Hillel Poisic

Rabbi Hillel Poisic (15.1.1881 Zlatopol, Kherson Governorate, Russian Empire – 1953 Tel Aviv, Israel) was a communal worker and Torah scholar.

He served as rabbi in Mohlika and in Zlatopol and composed Responsa and halakhic books about Sukkot, Maimonides and the letter of divorce (get).

His mother, Matalia, daughter of Zwi Sonik, was the granddaughter of Rabbi Chaim Chaikel Shapira from Kalininblatt (in Kiev district), father of Rabbi Judah Josef Loeb Shapira, president of the rabbinical court in Rakhmistrivka, and R. Israel Volodarsky, president of court in Petrikovka (in Kherson district).

When the pogroms began in Ukraine (in 1920) and the different gangs of robbers oppressed him much and threw him to the jail for several times, he decided to move to Romania.

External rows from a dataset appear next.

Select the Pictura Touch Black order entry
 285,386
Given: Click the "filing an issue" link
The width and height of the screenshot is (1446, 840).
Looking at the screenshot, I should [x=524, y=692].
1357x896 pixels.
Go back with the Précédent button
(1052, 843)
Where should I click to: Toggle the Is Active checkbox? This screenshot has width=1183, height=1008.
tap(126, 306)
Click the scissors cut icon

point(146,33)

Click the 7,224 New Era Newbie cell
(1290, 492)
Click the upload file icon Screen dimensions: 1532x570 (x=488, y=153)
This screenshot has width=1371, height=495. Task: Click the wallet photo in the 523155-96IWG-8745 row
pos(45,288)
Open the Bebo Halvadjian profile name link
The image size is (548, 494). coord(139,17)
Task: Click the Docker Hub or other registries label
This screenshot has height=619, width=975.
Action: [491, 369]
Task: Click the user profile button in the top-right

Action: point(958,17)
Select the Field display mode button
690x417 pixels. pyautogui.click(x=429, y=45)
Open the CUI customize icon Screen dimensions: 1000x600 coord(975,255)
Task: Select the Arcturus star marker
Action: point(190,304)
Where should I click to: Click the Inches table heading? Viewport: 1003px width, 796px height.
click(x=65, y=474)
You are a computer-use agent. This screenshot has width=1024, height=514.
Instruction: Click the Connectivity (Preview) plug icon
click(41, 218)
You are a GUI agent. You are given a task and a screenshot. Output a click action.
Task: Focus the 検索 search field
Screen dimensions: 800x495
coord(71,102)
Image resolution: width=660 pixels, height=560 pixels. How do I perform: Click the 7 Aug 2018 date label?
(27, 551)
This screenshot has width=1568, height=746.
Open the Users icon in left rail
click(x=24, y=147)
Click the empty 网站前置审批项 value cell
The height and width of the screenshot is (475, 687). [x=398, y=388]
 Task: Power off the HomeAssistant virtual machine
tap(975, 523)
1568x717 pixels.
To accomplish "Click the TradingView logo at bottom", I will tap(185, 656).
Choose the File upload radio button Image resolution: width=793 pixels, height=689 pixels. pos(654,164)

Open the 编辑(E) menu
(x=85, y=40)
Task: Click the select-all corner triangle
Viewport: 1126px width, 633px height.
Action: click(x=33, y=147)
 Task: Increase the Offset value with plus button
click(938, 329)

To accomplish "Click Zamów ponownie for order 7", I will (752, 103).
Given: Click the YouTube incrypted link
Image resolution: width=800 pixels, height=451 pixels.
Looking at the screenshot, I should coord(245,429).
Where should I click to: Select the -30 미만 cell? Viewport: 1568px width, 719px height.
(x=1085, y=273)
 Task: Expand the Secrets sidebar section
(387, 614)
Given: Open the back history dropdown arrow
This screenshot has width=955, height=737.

Besides he also compiled and edited the works of his father, prepared a book about civil marriage and divorce in Russia (1952) and published about Torah and Judaism issues.

One ruling of Rabbi Poisic which became well known, was his opinion against the use of flashlights for Bedikat Chametz (Hillel Omer, Orach Chaim 231).